On the eve of the 50th anniversary of the end of the Korean War, Chief of the General Staff of North Korean army, Kim Yong-Chun, said the North had built up strong military deterrence despite economic constraints.

Reporting to a national meeting of government, party and military leaders, Kim said the "arrogant and outrageous moves of the US imperialists" to "stifle" North Korea by force were being carried to extremes.

"He declared that the army and the people of the DPRK (North Korea) will promptly beat back any 'precision strike,' 'surgical operation-style strike' and 'preemptive nuclear attack' with the powerful war deterrent force."

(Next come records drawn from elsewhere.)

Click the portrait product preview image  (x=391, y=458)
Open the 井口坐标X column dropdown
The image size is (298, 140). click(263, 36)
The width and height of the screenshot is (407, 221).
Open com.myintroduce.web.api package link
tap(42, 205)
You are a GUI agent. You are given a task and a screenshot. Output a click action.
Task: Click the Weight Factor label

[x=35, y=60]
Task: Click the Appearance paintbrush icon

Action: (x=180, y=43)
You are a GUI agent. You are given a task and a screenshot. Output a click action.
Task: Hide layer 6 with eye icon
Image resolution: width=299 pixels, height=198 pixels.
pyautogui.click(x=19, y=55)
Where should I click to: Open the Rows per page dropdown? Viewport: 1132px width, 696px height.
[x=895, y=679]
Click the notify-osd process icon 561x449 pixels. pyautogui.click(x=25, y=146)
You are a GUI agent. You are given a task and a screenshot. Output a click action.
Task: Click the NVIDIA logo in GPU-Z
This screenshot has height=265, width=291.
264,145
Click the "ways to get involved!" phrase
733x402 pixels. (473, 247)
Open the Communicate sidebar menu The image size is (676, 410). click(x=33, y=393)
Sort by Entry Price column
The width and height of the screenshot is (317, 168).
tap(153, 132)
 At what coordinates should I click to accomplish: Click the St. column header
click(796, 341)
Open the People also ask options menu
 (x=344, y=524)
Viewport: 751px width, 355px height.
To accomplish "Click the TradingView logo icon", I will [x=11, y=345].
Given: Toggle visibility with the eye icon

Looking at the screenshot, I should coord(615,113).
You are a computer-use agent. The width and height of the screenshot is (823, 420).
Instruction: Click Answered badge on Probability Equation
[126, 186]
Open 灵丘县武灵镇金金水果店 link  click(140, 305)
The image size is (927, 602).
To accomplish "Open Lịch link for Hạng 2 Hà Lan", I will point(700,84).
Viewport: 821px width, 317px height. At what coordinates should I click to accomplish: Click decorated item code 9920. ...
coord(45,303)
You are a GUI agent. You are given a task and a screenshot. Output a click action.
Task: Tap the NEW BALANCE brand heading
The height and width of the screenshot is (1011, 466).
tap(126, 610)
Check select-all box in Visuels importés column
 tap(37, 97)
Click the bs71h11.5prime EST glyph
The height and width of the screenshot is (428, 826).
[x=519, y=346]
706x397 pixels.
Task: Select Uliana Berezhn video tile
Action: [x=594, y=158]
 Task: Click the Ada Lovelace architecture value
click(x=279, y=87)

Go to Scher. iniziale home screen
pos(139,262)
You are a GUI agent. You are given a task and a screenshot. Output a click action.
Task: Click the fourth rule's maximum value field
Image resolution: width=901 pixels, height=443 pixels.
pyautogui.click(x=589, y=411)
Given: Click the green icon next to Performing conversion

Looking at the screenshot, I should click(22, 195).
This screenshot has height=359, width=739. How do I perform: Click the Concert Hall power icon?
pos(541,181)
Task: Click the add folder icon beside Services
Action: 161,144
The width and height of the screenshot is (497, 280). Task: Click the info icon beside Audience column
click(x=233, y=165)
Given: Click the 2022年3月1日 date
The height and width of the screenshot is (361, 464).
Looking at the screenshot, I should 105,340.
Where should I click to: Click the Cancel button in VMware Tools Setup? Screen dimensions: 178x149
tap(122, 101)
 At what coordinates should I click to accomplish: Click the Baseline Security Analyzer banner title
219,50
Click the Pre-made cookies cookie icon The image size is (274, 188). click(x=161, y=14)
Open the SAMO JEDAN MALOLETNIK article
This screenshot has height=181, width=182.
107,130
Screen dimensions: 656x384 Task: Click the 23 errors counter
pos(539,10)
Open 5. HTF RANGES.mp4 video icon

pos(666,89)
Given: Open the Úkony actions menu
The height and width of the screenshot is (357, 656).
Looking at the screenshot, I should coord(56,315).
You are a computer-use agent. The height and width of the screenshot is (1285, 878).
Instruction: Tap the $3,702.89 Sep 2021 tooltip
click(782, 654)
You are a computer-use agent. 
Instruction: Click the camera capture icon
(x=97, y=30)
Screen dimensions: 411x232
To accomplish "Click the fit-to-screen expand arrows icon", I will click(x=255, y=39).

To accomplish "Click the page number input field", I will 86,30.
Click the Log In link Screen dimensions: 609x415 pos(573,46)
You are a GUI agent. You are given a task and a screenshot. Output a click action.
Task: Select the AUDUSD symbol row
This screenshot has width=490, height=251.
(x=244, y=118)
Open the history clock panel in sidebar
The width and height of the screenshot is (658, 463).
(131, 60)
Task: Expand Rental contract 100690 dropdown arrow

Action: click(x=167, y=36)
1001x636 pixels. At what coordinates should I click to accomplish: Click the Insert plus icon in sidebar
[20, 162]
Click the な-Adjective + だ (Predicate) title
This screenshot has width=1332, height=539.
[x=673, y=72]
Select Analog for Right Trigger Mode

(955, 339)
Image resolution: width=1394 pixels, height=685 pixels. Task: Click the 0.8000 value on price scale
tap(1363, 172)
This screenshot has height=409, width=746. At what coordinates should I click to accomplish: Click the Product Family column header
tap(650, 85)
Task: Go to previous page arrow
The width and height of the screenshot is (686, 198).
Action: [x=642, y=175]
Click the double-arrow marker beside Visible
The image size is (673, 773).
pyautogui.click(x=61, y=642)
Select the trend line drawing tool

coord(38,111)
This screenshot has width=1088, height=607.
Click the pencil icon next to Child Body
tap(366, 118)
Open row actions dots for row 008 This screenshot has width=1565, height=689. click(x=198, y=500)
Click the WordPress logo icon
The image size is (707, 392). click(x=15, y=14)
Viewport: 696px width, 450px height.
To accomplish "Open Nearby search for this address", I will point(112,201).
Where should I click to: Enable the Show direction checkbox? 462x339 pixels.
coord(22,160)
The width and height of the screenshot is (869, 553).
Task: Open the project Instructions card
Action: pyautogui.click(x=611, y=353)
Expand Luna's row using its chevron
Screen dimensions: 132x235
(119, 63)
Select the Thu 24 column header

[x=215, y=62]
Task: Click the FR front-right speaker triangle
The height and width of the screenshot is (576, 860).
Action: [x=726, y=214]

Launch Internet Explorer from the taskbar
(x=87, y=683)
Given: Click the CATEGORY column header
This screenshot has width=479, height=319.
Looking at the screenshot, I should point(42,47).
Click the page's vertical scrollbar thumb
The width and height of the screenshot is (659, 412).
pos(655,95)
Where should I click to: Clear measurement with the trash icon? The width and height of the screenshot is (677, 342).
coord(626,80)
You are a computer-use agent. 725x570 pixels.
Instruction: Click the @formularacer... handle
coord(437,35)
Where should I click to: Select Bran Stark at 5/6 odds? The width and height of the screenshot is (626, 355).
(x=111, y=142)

The army and North Korean people have built up their deterrent force through "all hardships, tightening their belts," the official Korean Central News Agency said.

"If the US belligerent group and its followers dare unleash a war in defiance of our warnings, they will not be able to avoid the merciless crushing blow... and they will suffer a miserable defeat dwarfing that they met in the past Korean war," he said.

North Korea celebrates the armistice as victory in "the Fatherland Liberation War".

The US-led UN Command plans to commemorate the 50th anniversary of the truce with a ceremony at the border truce village of Panmunjom, where the armistice was signed 50 years ago on Sunday.

About 2,500 representatives including 900 veterans from the 16 countries of the US-led coalition will take part in the ceremony.

US casualties from the three-year war included 33,651 deaths and 291,000 wounded.

Some 360,000 South Korean soldiers were also killed or wounded and another 15,000 soldiers from other UN countries killed or wounded.

Roughly a half-million North Korean and Chinese troops are estimated to have died in the war from 1950-53, and another million wounded.

Rodong Sinmun, the official daily of North Korea's ruling Korean Workers Party, attacked the United States for staging the commemorative event at Panmunjom.

"The US seeks... to permanently keep its aggression troops in South Korea ... This only proves that it is going to make the anniversary another occasion for the aggression on Korea," the daily said editorially.

South Korean officials have said stepped-up efforts to end North Korea's nuclear weapons drive could result in talks as early as next month.

The United States has been pushing for expanded multilateral talks to include Japan and South Korea while Pyongyang maintains that the nuclear crisis is a bilateral matter between itself and Washington.

The crisis flared last October when Washington said Pyongyang had admitted having a secret nuclear program in violation of a 1994 bilateral accord, and suspended fuel deliveries to the energy-starved state.